Катакомбы оказались куда обширнее, нежели можно было предположить. Обрушившаяся галерея представляла собой лишь начало подземного некрополя, или, скорее, его задний двор. По мере продвижения вглубь земляной пол сменился брусчаткой, тоннель стал шире и обзавёлся ответвлениями, оканчивающимися во всех случаях просторными погребальными камерами. Высокие своды хранили под собой такое количество останков, что их хватило бы на крупный город и, возможно, не в одном поколении. Кости, аккуратно уложенные в погребальные ниши, пугали своими размерами. Некоторые из них были столь огромны, что могли принадлежать лишь гигантам, чей рост составлял не менее четырёх метров, но большинство костей являлись фрагментами скелетов трёхметровой высоты. Лежали в нишах останки и привычных размеров, но по большей части таковыми были засыпаны ямы в центре усыпальниц, а иногда и углы камер, словно кто-то смёл их туда, как мусор.

— Да их здесь десятки тысяч… — тронул Жером одну из громадных бедренных костей, уложенных в штабеля. — Кто они?

— Какие-то монстры? — уставился Миллер на скалящиеся черепа гигантов.

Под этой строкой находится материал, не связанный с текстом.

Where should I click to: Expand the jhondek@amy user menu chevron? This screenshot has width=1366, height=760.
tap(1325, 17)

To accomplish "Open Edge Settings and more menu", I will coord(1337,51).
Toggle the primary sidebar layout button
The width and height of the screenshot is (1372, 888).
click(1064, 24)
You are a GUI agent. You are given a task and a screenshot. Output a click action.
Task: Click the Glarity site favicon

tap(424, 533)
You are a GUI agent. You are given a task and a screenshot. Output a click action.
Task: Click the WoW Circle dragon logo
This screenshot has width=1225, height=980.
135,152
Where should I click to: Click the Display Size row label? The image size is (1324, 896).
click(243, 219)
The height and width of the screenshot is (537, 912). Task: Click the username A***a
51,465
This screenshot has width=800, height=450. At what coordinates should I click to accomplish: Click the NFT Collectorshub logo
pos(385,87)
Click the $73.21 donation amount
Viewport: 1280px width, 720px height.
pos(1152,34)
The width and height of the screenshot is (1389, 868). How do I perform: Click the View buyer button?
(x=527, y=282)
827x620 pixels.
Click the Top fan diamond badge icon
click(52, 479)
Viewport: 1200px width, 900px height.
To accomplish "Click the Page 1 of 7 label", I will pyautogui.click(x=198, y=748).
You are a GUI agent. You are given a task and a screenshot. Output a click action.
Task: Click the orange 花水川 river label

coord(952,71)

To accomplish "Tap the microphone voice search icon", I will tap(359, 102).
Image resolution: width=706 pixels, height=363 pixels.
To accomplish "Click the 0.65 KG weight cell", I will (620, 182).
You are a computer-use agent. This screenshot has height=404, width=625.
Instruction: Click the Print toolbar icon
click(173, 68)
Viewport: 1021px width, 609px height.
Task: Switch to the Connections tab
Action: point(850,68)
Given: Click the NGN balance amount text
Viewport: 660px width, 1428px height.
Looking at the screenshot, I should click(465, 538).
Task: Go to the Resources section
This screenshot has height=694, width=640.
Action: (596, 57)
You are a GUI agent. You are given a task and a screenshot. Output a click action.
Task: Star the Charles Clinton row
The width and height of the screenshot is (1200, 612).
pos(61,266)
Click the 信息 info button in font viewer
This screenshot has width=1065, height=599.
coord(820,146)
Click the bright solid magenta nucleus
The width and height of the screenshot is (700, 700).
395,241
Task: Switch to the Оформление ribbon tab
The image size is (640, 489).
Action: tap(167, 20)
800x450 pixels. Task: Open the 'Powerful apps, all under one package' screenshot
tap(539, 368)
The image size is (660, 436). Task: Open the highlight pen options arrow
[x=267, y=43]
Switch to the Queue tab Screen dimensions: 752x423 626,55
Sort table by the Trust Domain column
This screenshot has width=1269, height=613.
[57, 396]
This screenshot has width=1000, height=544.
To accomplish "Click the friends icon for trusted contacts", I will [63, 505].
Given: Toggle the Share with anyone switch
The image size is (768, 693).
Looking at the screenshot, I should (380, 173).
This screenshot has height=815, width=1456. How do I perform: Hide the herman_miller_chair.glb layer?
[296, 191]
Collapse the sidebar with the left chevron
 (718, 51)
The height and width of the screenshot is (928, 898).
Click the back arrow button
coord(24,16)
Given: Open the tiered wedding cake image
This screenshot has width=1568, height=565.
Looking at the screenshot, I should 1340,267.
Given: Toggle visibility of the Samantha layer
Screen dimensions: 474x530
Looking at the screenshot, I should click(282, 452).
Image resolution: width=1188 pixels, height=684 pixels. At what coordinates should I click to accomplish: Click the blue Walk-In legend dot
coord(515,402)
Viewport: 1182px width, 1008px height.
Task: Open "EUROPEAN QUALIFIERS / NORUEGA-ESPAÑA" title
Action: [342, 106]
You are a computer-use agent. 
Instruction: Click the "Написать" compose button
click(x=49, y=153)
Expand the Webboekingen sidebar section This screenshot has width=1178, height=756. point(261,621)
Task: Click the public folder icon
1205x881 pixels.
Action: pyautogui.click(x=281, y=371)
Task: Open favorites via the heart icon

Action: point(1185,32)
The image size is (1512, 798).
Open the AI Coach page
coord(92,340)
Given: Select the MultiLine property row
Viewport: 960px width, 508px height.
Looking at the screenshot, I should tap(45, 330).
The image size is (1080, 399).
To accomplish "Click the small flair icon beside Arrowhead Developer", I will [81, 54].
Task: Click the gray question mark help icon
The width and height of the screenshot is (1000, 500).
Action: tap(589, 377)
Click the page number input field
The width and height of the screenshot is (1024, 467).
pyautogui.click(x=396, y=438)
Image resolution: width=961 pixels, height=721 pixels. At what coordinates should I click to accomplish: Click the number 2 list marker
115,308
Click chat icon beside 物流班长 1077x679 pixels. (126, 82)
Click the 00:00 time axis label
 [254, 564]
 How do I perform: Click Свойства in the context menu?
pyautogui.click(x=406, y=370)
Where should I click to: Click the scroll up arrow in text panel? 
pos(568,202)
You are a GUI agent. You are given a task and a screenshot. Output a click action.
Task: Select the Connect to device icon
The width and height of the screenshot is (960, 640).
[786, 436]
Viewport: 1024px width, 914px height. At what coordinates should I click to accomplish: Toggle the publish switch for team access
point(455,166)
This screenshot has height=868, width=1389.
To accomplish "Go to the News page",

— О нет, — помотал головой Ларс, ощупывая таинственные барельефы на стенах, — они — нечто совершенно иное. Не монстры, но венцы творения. Сверхлюди, канувшие в лету. Легендарный народ, именуемый в летописях Мастерами, — Ларс оторвался от барельефов и посмотрел на спутников, сияя улыбкой безумца: — Все считали это детской сказкой. Они говорили: «Это смехотворно. Ни один уважающий себя учёный не станет говорить о таком всерьёз». О, невежественные высокомерные ничтожества, — снова припал он ладонями к вырезанным в камне письменам, — как же сильно вы ошиблись. Знаете ли вы, друзья мои, что сейчас над нашими головами?

— Метров пятьдесят земли? — предположил Жером.

— Над нами Латарнак, — произнёс Ларс с полным трепета придыханием. — Город неописуемых чудес, город кровавого восторга…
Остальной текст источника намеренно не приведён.